-- WHAT IS REQUIRED --
Report the number of lines in the data where the word "coordinates" appears, and add no other text.

+++ EXTRACTED MATERIAL +++

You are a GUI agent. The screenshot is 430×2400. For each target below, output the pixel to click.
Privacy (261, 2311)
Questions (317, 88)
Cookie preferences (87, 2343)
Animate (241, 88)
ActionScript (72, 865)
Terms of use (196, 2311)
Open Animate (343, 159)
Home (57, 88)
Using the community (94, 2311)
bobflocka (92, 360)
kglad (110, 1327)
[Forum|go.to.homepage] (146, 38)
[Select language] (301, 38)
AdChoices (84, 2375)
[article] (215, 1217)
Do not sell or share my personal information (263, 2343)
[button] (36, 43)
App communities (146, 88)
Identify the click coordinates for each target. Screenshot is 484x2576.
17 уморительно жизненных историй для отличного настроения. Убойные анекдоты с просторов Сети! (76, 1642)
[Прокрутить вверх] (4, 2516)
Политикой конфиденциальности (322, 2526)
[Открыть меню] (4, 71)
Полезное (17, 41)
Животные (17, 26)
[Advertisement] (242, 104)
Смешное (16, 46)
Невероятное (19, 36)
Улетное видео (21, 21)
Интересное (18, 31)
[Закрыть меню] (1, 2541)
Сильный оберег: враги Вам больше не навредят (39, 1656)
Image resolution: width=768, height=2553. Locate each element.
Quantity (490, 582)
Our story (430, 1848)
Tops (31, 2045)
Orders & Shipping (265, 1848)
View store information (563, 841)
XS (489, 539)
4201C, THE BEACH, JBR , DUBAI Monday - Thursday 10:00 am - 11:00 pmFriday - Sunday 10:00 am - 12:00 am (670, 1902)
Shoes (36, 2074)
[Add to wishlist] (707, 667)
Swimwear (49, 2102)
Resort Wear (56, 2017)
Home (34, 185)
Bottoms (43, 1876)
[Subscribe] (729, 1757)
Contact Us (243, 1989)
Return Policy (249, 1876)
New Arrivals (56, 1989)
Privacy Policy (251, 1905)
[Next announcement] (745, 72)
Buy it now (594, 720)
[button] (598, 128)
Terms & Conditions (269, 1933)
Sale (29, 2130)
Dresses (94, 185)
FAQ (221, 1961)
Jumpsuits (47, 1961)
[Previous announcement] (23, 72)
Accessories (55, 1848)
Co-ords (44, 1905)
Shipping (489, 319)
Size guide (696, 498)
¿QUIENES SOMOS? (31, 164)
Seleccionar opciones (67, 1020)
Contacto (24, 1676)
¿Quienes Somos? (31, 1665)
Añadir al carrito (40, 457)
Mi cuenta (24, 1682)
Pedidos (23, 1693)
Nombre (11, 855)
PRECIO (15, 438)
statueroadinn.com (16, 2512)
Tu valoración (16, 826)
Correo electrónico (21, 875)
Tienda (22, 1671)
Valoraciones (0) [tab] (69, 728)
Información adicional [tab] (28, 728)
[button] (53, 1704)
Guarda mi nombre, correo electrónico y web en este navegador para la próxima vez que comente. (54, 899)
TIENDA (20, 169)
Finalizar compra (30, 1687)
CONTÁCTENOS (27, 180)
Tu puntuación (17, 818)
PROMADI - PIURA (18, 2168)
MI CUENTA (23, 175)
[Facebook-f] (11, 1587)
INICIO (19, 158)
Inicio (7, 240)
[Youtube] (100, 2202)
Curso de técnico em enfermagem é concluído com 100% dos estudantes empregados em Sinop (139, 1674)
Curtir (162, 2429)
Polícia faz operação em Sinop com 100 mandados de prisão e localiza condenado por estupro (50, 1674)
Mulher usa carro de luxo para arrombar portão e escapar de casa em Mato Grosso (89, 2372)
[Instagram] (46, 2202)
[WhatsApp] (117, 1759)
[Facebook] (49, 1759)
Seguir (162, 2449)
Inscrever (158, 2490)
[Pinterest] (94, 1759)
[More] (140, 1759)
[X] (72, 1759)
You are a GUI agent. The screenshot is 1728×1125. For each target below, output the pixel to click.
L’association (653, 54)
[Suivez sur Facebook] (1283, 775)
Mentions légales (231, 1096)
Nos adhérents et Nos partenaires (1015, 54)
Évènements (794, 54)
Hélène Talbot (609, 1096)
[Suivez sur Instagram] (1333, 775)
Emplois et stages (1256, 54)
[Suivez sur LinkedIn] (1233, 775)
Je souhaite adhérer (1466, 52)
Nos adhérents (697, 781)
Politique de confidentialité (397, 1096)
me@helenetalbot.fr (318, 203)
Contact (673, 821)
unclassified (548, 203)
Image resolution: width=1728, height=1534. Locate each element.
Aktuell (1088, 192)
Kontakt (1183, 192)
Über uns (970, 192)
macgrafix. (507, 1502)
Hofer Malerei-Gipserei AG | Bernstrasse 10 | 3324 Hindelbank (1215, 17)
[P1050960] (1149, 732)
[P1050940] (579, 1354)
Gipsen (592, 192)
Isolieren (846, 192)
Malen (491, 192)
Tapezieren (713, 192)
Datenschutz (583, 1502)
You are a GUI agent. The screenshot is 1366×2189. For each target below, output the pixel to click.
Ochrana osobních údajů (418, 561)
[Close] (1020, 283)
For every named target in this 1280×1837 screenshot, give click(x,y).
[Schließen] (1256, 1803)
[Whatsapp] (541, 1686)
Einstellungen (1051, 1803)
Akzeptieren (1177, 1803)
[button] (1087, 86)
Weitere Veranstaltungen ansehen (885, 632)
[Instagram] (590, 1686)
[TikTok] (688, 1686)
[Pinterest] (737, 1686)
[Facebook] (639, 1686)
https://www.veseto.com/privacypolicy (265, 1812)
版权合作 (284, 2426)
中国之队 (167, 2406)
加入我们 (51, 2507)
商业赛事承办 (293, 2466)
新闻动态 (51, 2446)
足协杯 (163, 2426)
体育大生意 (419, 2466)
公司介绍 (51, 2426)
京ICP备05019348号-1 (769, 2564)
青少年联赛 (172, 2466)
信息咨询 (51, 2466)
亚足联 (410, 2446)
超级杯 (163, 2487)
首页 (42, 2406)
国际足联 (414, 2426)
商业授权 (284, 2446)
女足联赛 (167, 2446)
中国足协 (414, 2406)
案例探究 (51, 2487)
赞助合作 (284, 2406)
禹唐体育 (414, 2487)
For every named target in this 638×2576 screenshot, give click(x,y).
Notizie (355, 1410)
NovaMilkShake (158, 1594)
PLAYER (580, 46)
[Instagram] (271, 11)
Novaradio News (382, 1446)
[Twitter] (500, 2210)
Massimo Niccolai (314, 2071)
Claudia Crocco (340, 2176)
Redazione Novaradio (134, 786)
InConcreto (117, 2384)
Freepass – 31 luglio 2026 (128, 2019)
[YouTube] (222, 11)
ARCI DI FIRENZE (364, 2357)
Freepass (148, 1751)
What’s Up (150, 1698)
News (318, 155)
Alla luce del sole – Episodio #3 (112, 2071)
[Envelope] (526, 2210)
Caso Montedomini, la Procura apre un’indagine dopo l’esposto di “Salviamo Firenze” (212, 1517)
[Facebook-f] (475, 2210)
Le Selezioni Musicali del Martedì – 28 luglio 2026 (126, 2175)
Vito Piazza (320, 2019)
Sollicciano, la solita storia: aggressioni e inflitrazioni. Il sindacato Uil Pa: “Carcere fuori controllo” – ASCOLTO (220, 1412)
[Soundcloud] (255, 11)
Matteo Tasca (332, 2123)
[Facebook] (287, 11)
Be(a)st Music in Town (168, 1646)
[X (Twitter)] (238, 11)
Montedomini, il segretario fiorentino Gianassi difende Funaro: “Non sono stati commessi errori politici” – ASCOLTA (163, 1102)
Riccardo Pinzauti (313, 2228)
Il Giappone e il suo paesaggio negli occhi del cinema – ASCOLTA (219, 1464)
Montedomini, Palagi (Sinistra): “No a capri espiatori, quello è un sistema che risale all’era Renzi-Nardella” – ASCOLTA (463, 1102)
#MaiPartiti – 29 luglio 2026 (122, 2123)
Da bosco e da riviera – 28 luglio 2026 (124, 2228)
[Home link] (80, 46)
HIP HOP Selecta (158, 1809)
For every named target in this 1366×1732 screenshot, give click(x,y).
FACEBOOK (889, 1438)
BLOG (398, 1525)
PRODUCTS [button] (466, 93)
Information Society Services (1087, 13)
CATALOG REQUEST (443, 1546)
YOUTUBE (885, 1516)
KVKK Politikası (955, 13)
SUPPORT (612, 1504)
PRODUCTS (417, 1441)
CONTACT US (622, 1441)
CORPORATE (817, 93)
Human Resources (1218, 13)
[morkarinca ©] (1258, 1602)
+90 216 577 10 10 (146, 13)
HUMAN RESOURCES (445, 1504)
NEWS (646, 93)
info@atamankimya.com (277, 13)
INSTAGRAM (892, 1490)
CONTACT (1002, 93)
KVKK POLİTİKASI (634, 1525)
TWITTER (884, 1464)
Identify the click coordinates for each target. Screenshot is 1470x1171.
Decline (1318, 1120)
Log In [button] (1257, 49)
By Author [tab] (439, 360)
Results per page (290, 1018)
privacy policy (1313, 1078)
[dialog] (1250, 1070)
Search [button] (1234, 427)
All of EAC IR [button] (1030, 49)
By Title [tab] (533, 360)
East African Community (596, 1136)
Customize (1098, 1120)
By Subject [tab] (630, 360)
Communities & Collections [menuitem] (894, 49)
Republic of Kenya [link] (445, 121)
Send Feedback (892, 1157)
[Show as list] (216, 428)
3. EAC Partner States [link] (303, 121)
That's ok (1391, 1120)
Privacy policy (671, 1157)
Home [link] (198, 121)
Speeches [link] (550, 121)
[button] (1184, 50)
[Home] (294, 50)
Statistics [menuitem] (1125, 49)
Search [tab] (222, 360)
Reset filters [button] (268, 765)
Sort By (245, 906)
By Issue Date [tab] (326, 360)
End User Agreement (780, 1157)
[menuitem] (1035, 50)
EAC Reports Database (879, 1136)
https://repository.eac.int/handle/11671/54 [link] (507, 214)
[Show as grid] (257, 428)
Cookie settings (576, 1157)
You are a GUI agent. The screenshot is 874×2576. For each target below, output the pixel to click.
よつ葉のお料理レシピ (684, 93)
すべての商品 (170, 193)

+++

-- OUTPUT BELOW --
2